Horas antes de la transmisión, en una pequeña sacristía, el padre Luis Toro lo había encontrado de pie frente a una imagen del Sagrado Corazón. Jim parecía más viejo que en las películas. No por las arrugas, sino por el peso.

—Hermano Jim, todavía puedes detenerte si sientes que no es el momento.

Jim bajó la mirada.

—Padre, llevo 22 años pensando que si hablaba, la gente diría que estoy loco.

—La gente también dijo eso de muchos santos.

—Pero no soy santo. Soy un actor. Un hombre lleno de dudas.

El padre Luis se acercó con una serenidad que parecía nacida del silencio.

—Tal vez por eso Dios quiere usarte.

Jim tragó saliva. Afuera, los técnicos ajustaban luces, cámaras y micrófonos. La misa especial por el aniversario sacerdotal del padre Luis se había convertido en un acontecimiento enorme. Nadie sabía exactamente qué iba a decir Jim, pero las redes ardían con rumores. Algunos esperaban un testimonio inspirador. Otros, una revelación. Algunos, simplemente, querían ver caer a un hombre famoso.

Lo que casi nadie sabía era que esa misma mañana, uno de los hermanos de Jim le había enviado un mensaje devastador: “No hagas esto. No metas a nuestra familia en tus visiones. Mamá ya sufrió bastante cuando Hollywood te cerró puertas. No conviertas tu fe en espectáculo.”

El mensaje le había dolido más que cualquier crítica pública. Porque su hermano no era enemigo. Era sangre. Era alguien que había visto a Jim volver de Italia cambiado, quebrado y silencioso.

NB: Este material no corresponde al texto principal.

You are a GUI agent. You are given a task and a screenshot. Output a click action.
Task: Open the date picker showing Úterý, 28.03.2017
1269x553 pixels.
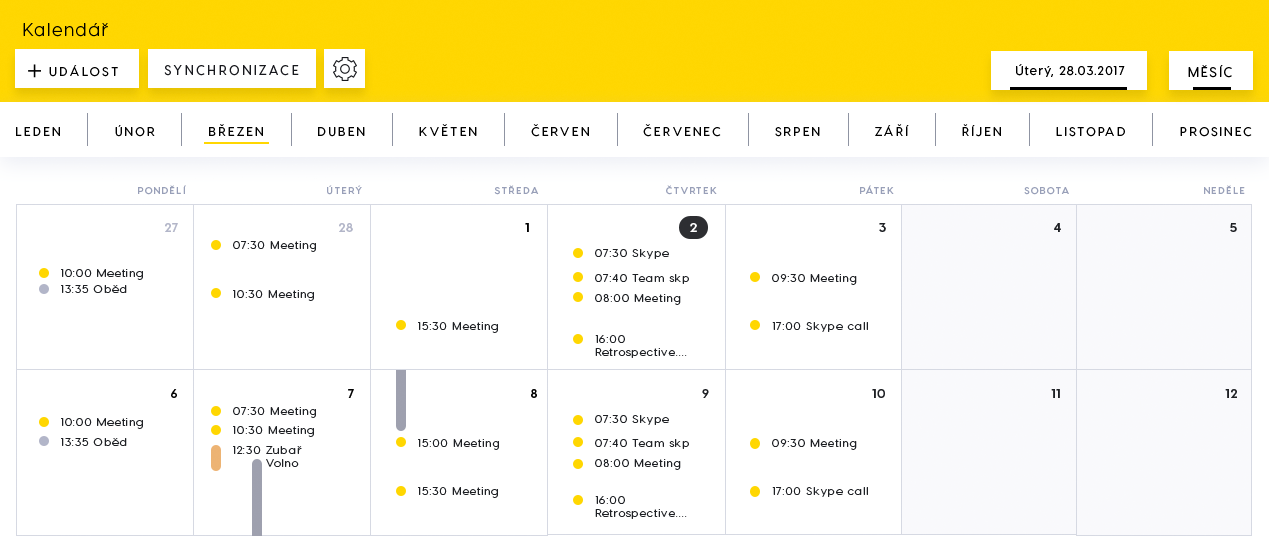[x=1069, y=71]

Alguien que había visto a Kerry llorar en la cocina porque su esposo se despertaba de madrugada diciendo que aún sentía el peso de la cruz sobre los hombros.

Durante años, la familia había vivido dividida entre quienes creían que lo ocurrido en el rodaje había sido una gracia y quienes pensaban que Jim había quedado marcado por un dolor demasiado grande. Kerry siempre lo defendió, pero incluso ella le había pedido muchas veces prudencia.

La primera señal ocurrió 22 años antes, en una capilla casi derrumbada cerca del set en Matera. Jim había escapado allí durante un descanso, desesperado porque no lograba pronunciar las palabras del sermón del monte sin sentirse falso. Se arrodilló sobre el polvo.

—Señor, no puedo representarte si ni siquiera sé escucharte.